Ma c’è di più. È indispensabile togliere il numero chiuso per tutti corsi di laurea (medici, infermieri, altro personale d’assistenza) delle facoltà e dei dipartimenti universitari di medicina e chirurgia e senza attardarsi in espliciti o impliciti pensieri sulla concorrenza sul mercato del lavoro e sulla sua capacità di tutelare stipendi in sanità, tanto neocorporativi e neo-liberali quanto ottusi nelle attuali società della conoscenza e della ricerca. Anche perché è eticamente inaccettabile, non solo per la sanità pubblica italiana, ma anche per quella privata, “rubare”, pur se in emergenza e costi quel che costi, personale sanitario ad altri paesi, magari in via di sviluppo e le cui popolazioni hanno gli stessi diritti alla salute della nostra, in un’epoca nella quale le competenze professionali per la salute sono vieppiù centrali per la sopravvivenza di intere popolazioni nel villaggio globale, ormai tale non solo per i movimenti di capitale e di merci ma anche delle patologie! È, dunque doveroso chiedersi con quali argomentazioni e con quale etica pubblica il Ministro dell’Università e i Rettori delle Università Italiane si limitano a dire che nella situazione attuale delle università pubbliche italiane è impossibile formare più laureati invece di programmare e richiedere le risorse necessarie a renderlo possibile in Italia, in concorso indispensabile con il SSN, informandone l’opinione pubblica.
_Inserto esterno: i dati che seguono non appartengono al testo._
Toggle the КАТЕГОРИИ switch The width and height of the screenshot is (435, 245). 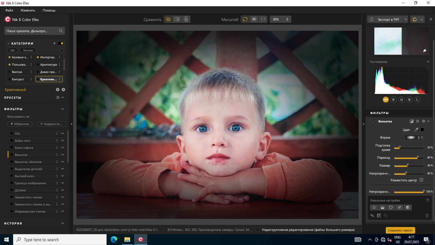point(61,43)
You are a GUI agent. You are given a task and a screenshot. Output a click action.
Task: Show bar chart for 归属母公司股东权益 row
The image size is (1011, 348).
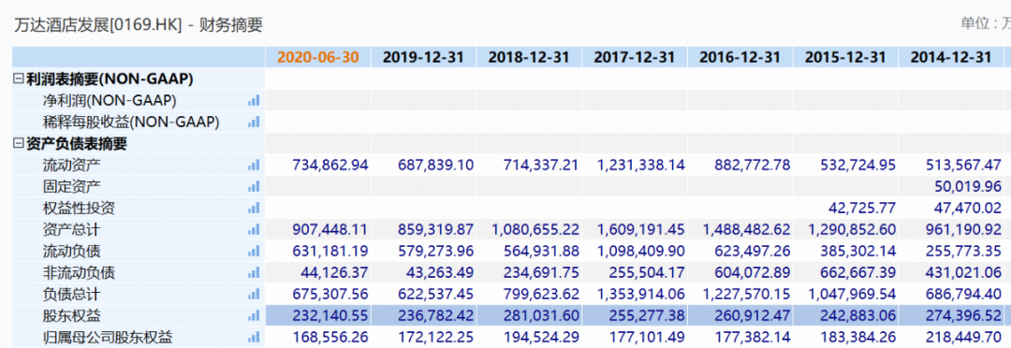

Dove ci porteranno il Governo Draghi, il ministro alla Salute Speranza e la loro maggioranza, indistinguibile se non a parole dalla opposizione di centro-destra quanto a politiche di incremento ingiustificato della spesa per armamenti e di privatizzazione dei servizi pubblici, da ultimo anche per la sanità con il cosiddetto DDL Concorrenza? Forse all’autonomia regionale differenziata per una più efficace e capillare privatizzazione della sanità pubblica, regione per regione, in combinazione con il definanziamento programmato dall’ultima legge di bilancio, versione italiana della rana bollita di Noam Chomsky? Purtroppo, questa non è una mera ipotesi. È un preciso disegno politico dopo la recente pubblicazione del DDL Gelmini (su cui si dovrà tornare nei prossimi giorni e nelle prossime campagne elettorali).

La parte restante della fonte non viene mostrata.